三角関数の性質上、$\cos \theta$ は常に $-1 \leq \cos \theta \leq 1$ の範囲をとります。この幾何学的事実からも、相関係数の限界値が証明されます。
- $r = 1$ の場合
$\cos \theta = 1$ すなわち $\theta = 0^\circ$。2つのベクトルは全く同じ方向を向いており、完全な正の連動を示します。 - $r = 0$ の場合
$\cos \theta = 0$ すなわち $\theta = 90^\circ$。2つのベクトルは直交しており、直線的な関連性が全く存在しません。 - $r = -1$ の場合
$\cos \theta = -1$ すなわち $\theta = 180^\circ$。2つのベクトルは正反対の方向を向いており、完全な負の連動を示します。
(図2. ベクトルのなす角と相関係数(コサイン類似度))
4. 実務における「スケール不変性」と限界値の活用事例
相関係数が単位に依存せず、必ず $-1 \leq r \leq 1$ に収まるという性質(スケール不変性)は、実務のデータ分析において極めて有用です。以下に具体的な適用事例を示します。
4.1 センサーデータの単位変換と品質管理(製造業)
背景
ある自動車部品メーカーの製造ラインにおいて、加熱炉の温度と成形品の強度の関係を分析していました。本社では温度を「摂氏(℃)」で記録していましたが、海外工場から送られてきたデータは「華氏(℉)」で記録されていました。両工場の設備が同じように稼働しているかを確認する必要があります。
分析と結果
華氏への変換は $F = \frac{9}{5}C + 32$ という線形変換です。相関係数の計算には標準化が含まれるため、定数倍や定数の加算は計算過程で完全に相殺されます。したがって、摂氏で計算した相関係数と華氏で計算した相関係数は数学的に完全に一致します。このスケール不変性により、単位の異なる海外工場のデータ同士でも、相関係数という同一の尺度を用いて「品質のばらつきの連動性」を客観的に比較・統合することが可能となります。
(図3. スケール不変性(摂氏と華氏の比較))
4.2 ポートフォリオ理論におけるリスクヘッジ(金融工学)
背景
金融機関の資産運用部門において、市場の暴落リスクを最小限に抑えるためのポートフォリオ(資産の組み合わせ)を構築するプロジェクトが進行していました。
分析と結果
ここで着目されるのが $r = -1$ という下限値の存在です。
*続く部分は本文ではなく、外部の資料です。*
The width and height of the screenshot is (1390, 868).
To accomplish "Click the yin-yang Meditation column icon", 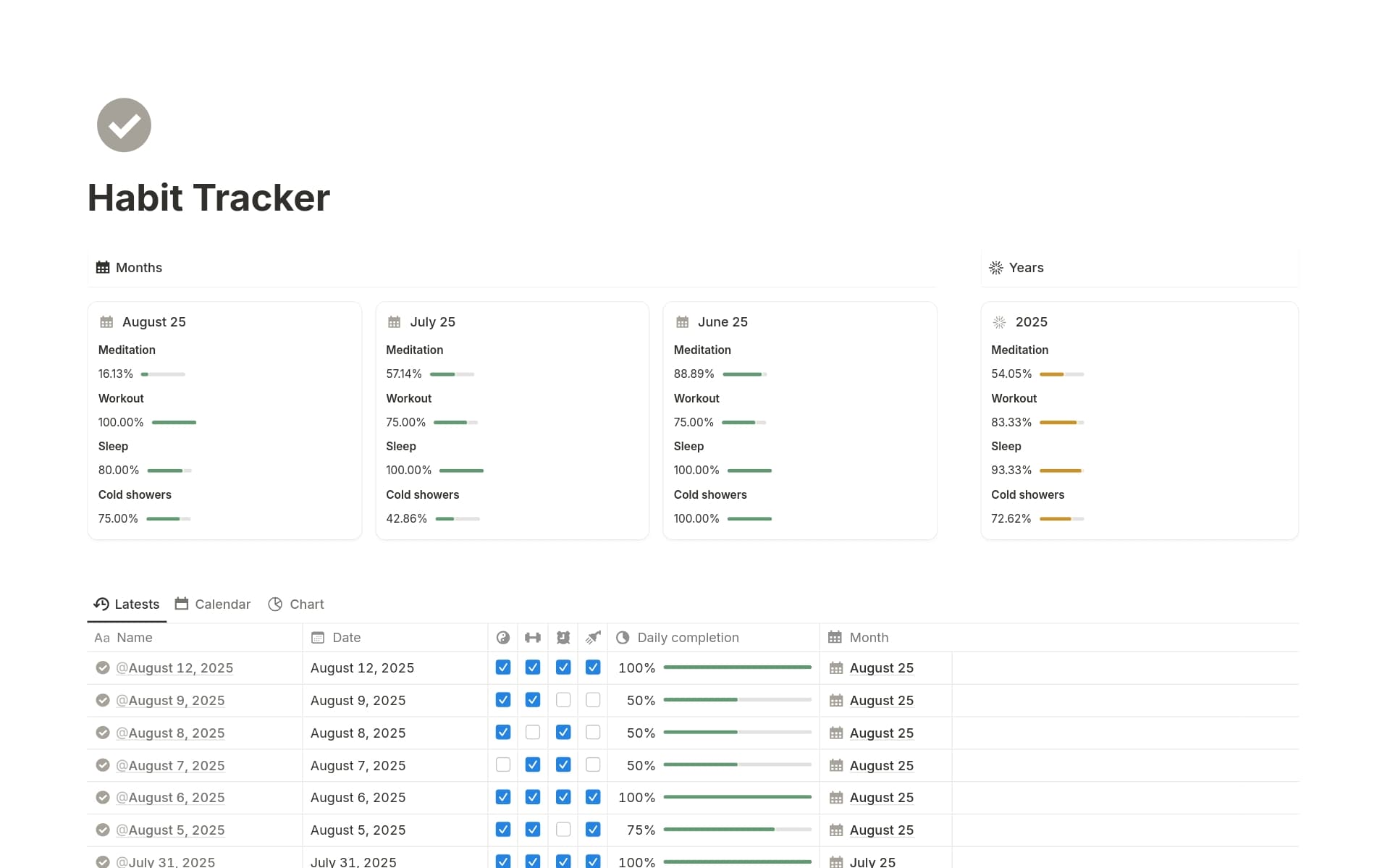I will click(503, 637).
現代ポートフォリオ理論(MPT)において、相関係数が負(特に $-1$ に近い)である2つの資産を組み合わせると、一方の資産価値が下落した際に他方が上昇し、全体の価格変動(ボラティリティ)を互いに打ち消し合う効果が生まれます。分析官は、過去の市場データから相関係数が $-0.8$ 程度となる「株式」と「特定の国債」のペアを抽出し、資金を分散投資しました。相関係数の範囲が数学的に保証されているからこそ、リスク低減効果の限界値を定量的にシミュレーションし、安全性の高い金融商品を設計することが可能になります。
(図4. リスクヘッジ効果をもたらす負の相関)
まとめ
相関係数が $-1$ から $1$ の値をとることは、単なる便宜的なルールではなく、データの標準化という統計学的な操作と、コーシー・シュワルツの不等式やベクトル空間におけるコサイン類似度といった強固な数学的基盤によって裏付けられています。
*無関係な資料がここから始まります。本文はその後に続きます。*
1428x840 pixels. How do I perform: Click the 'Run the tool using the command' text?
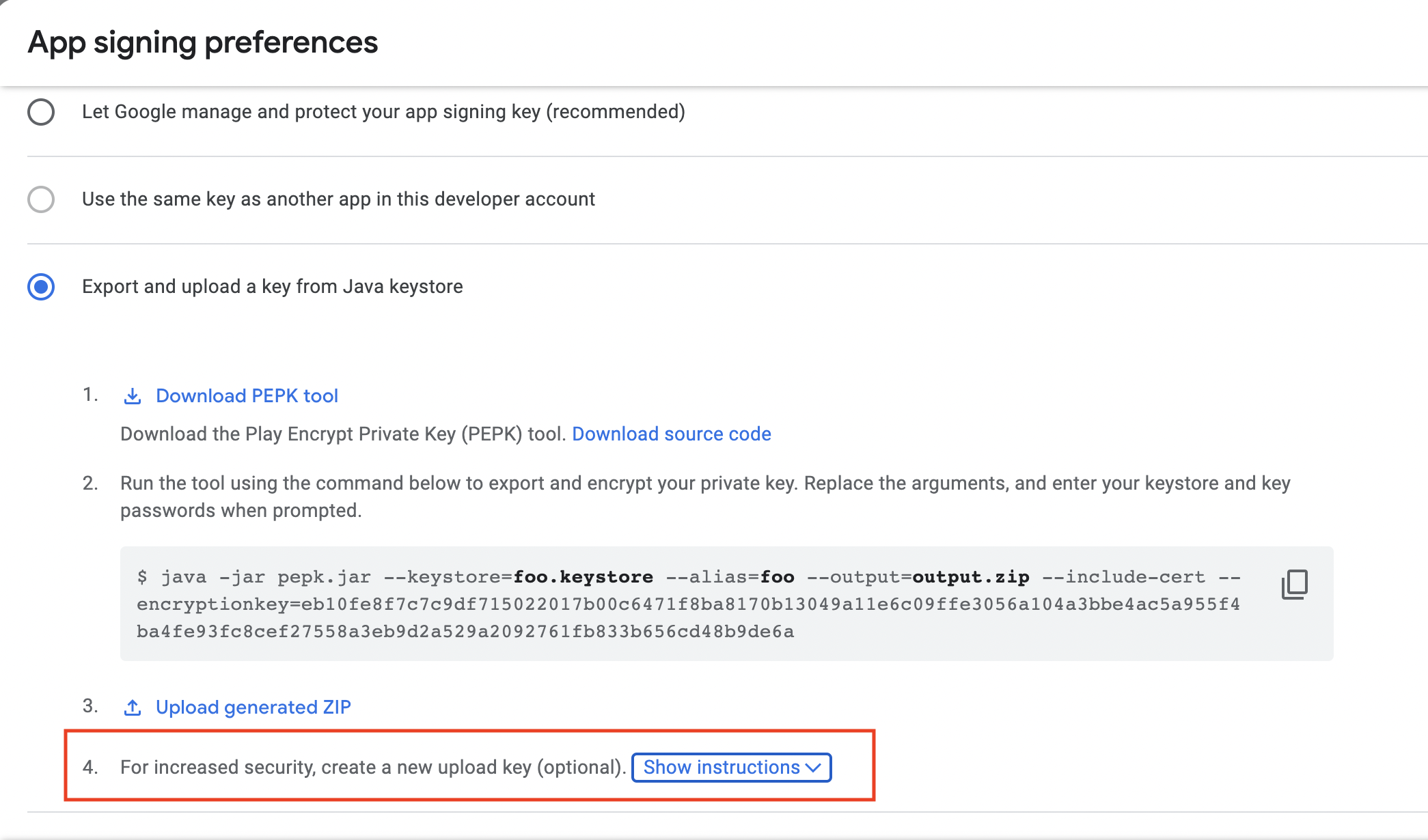tap(704, 484)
共分散がデータの測定単位に振り回される「絶対的なスケール」であるのに対し、相関係数はデータの背後にある純粋な連動性を抽出した「相対的なスケール」です。この $-1$ から $1$ という普遍的な定規を理解することで、業界やデータの単位を問わず、あらゆる事象の関係性を同一の土俵で比較・評価する強力な視座を得ることができます。